→ **Aim of the exercise**
Please write out only the lines from the one containing "Where should I" through the last line of the listing. Do not include pictures.
Segment Open
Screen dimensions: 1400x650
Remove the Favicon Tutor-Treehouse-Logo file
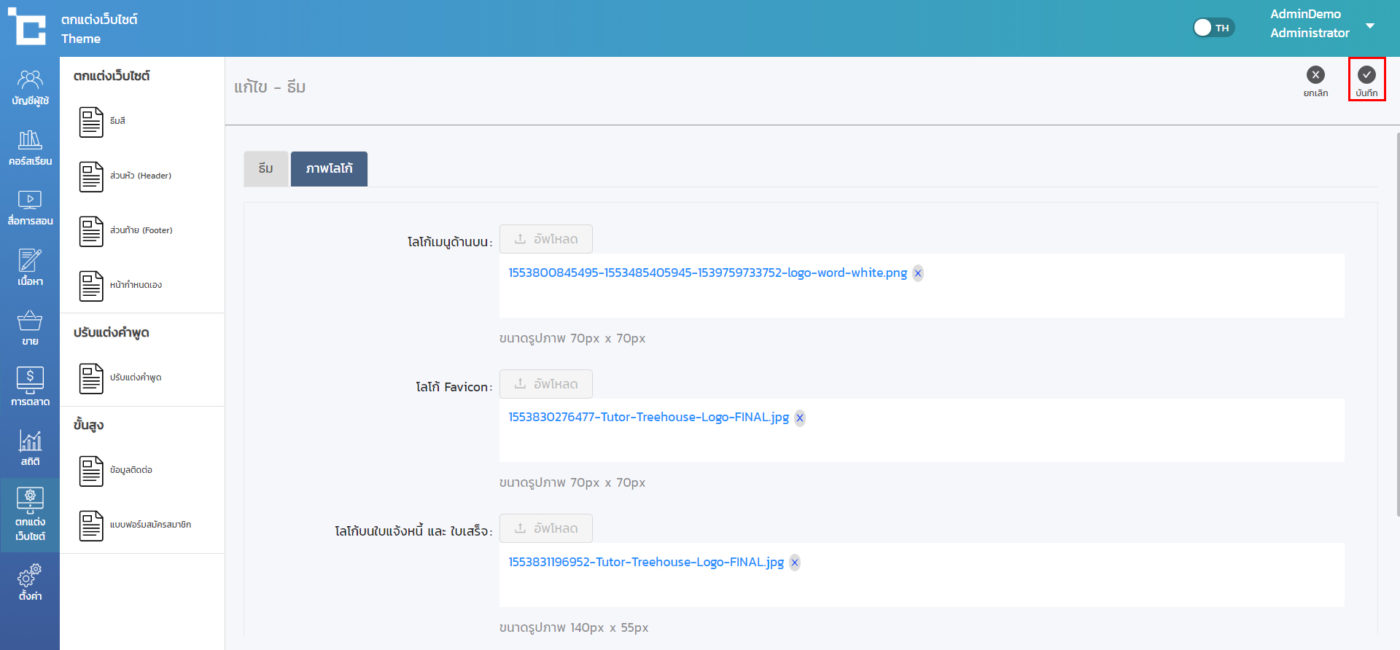tap(799, 418)
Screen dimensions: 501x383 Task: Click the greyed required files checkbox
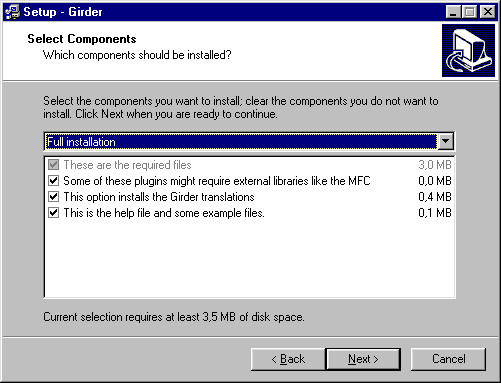point(54,165)
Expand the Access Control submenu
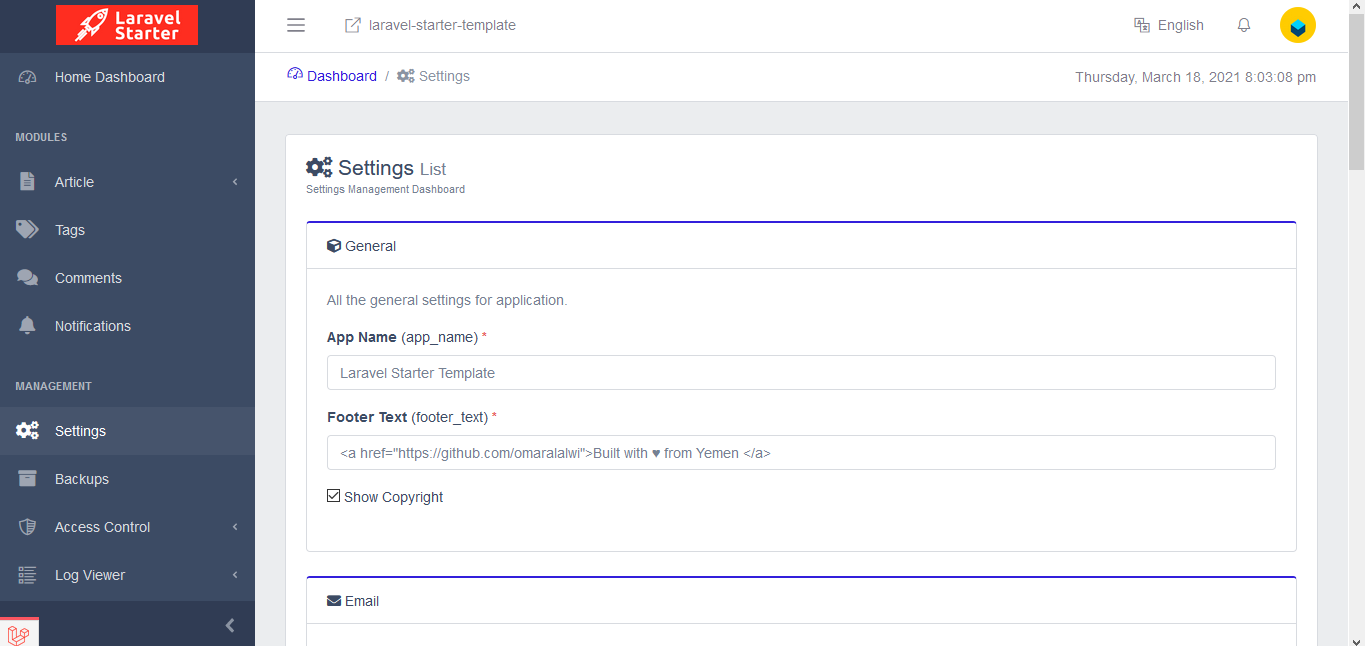The image size is (1365, 646). [127, 527]
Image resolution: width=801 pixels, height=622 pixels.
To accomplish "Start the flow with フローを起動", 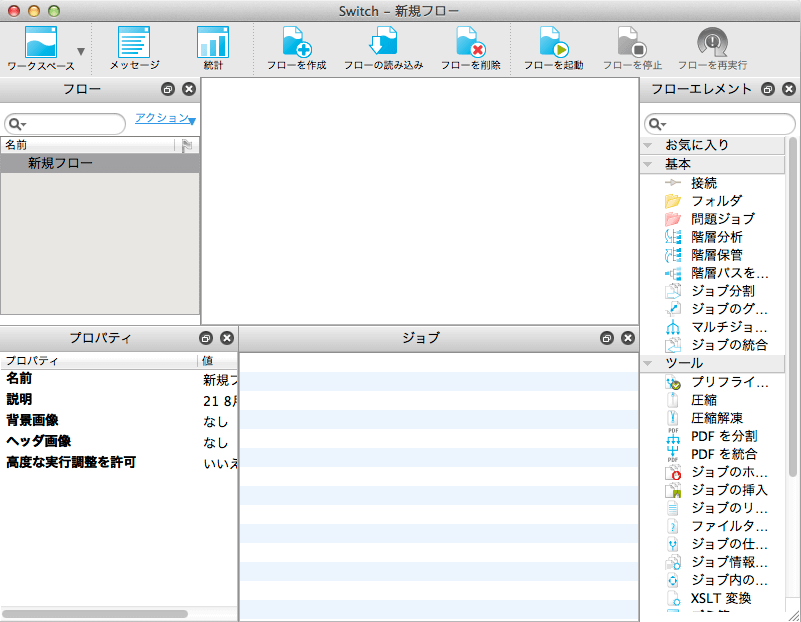I will tap(553, 43).
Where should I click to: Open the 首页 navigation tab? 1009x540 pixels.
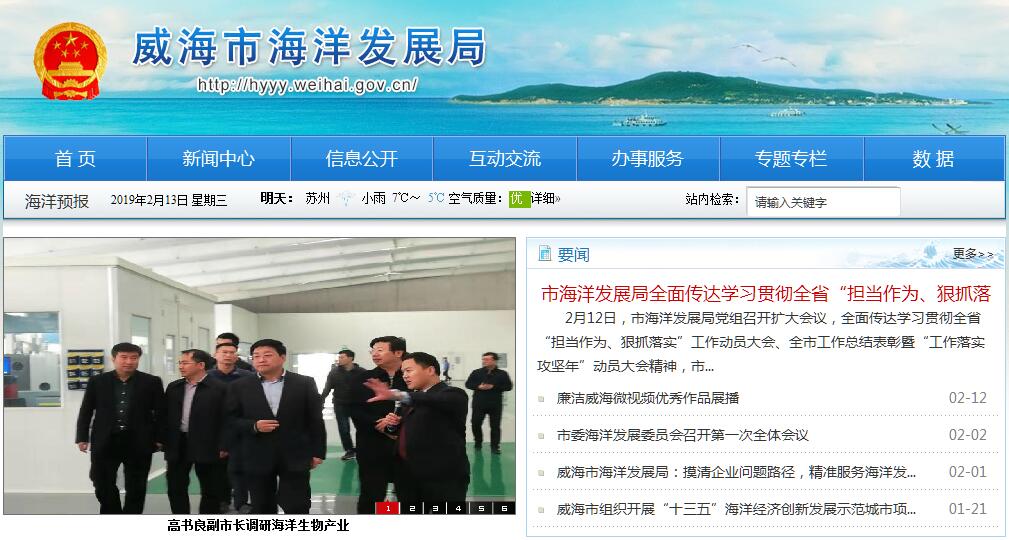75,158
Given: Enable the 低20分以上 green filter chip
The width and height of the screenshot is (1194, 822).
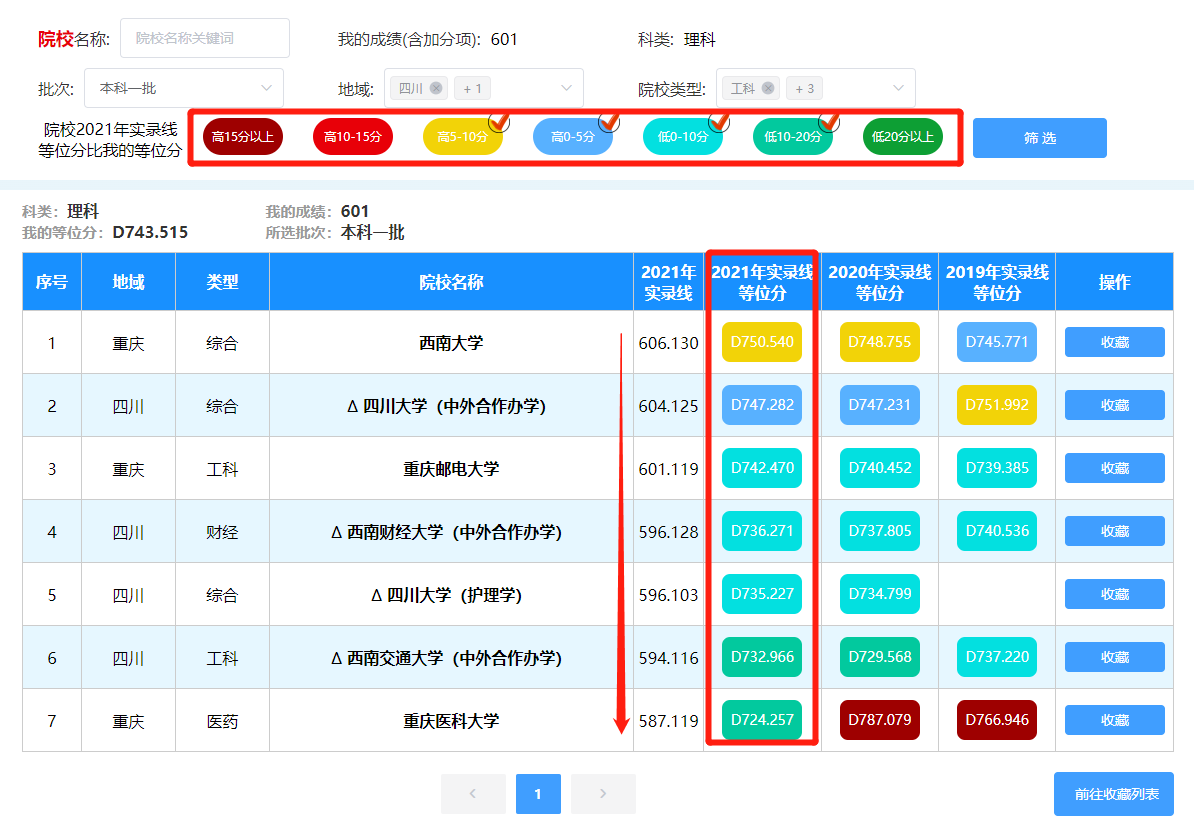Looking at the screenshot, I should pyautogui.click(x=902, y=137).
Segment Closed
→ **Solution to this problem**
Where should I click to: Open the 首页 navigation tab? 1009x540 pixels.
75,158
Given: Enable the 低20分以上 green filter chip
The width and height of the screenshot is (1194, 822).
Looking at the screenshot, I should pyautogui.click(x=902, y=137).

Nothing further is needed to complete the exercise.